Is the hazard natural or caused by people? Although there was a brief flurry of concern about radon, which emanates naturally from soil and rock, perpetual and far more intense concern arises over radioactivity from mine tailings and nuclear power plants. Yet the known cost to lives from other energy sources, including solar power, gas and oil, still far exceeds that associated with nuclear power.

How new or familiar is the risk? People worry much more about possible accidents caused by new technologies than about ones they have known about all their lives. Traditional plant-breeding techniques have resulted in no protests. But the introduction of genetically modified foods has prompted some people to pay premium prices for foods said to be free of any genetic manipulation, even if it results in more wholesome products.

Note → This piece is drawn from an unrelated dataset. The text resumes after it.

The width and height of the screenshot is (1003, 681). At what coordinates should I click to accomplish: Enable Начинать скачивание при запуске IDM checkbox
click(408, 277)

Is there potential for a catastrophe? Consumers have repeatedly ranked nuclear power as the No. 1 hazard among more than two dozen activities and technologies, including smoking and handguns. Many people are far more frightened of air travel, especially after a plane crash, than they are of driving, which, mile for mile, presents a far greater risk.

Facts to Consider

It is not possible to anticipate, regulate and control every risk. Priorities must be assigned for risk management, with time and money devoted to those hazards best established and most likely to cause the most harm.

Not every regulation is a good investment. For example, for each premature death averted, the regulation that lists petroleum refining sludge as a hazardous waste costs $27.6 million while the rule that does the same for wood preserving chemicals costs $5.7 trillion per death avoided, according to estimates from the Office of Management and Budget.

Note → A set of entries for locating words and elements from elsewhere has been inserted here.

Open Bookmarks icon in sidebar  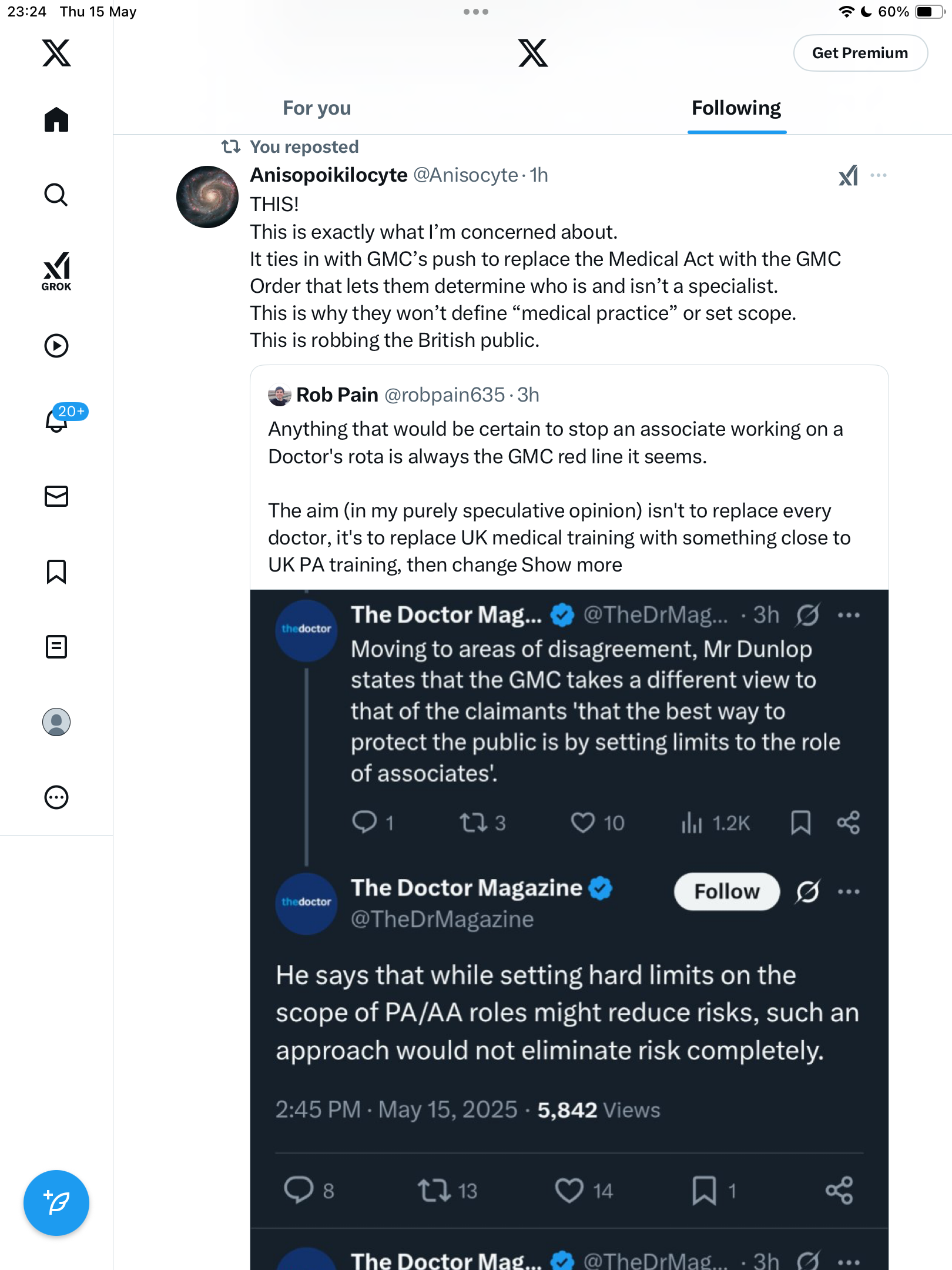[56, 572]

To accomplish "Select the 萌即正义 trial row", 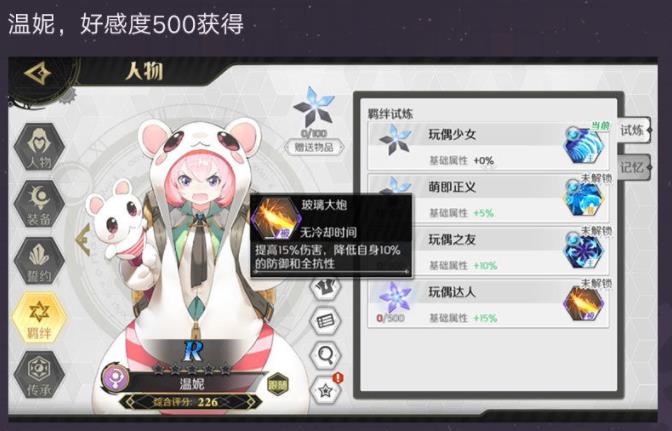I will (x=488, y=199).
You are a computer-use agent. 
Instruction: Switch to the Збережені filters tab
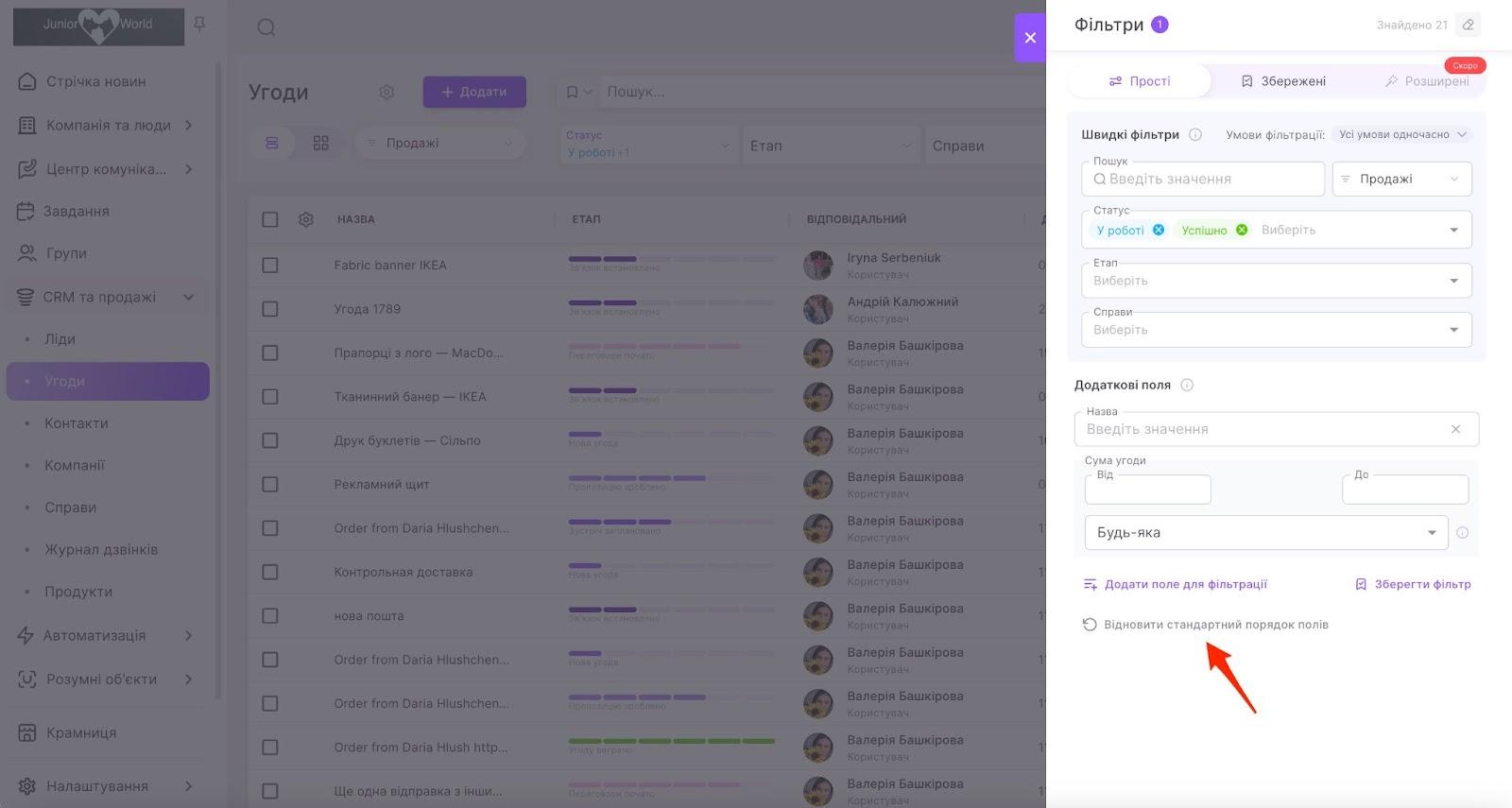tap(1283, 81)
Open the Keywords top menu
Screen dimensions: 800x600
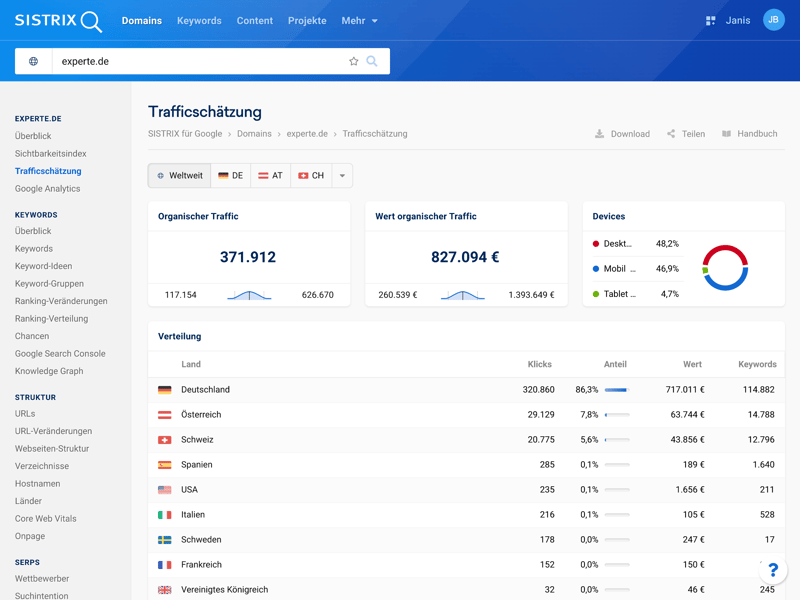pos(199,21)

The asbestos ban, at $110.7 million per life saved, was a bargain compared with the exposure limits placed on formaldehyde, which cost an estimated $86.2 billion per death averted.

Animal tests that result in cancer caused by a suspect substance do not necessarily apply to people. Half of all chemicals that have been tested have caused cancer in one or another experimental animal, but not always in all species or strains tested or even in both sexes. Often animal strains genetically susceptible to certain cancers are chosen for these tests. When very large doses are used in animal tests, the result is often toxicity and inflammation, which itself can cause cancer even if the substance is not carcinogenic.

A cardinal rule in toxicology is "the dose makes the poison." You can eat a dozen carrots at once with no ill effect, but 400 carrots could kill you. Animal studies rarely reveal the possible effects, or safety, of long-term exposure to the kinds of low doses people may experience.

Keep in mind that we all have livers, which accrue and detoxify small amounts of hazardous substances. Another limitation of animal tests is their usual failure to detect risks that may result from interactions between two or more otherwise innocuous substances.

Remember, too, that "natural" is not necessarily safer, and just because something is manufactured does not make it a potential hazard. Nature is hardly benign. Arsenic, hemlock and, despite its current medical applications, botulism toxin are wholly natural but also deadly.

For helpful, detailed discussions of how best to consider environmental threats, consult the new book "How Much Risk? A Guide to Understanding Environmental Health Hazards" (Oxford University Press) by Inge F. Goldstein and Martin Goldstein, who explain how controversies are investigated and why scientists sometimes disagree and fail to find definitive answers.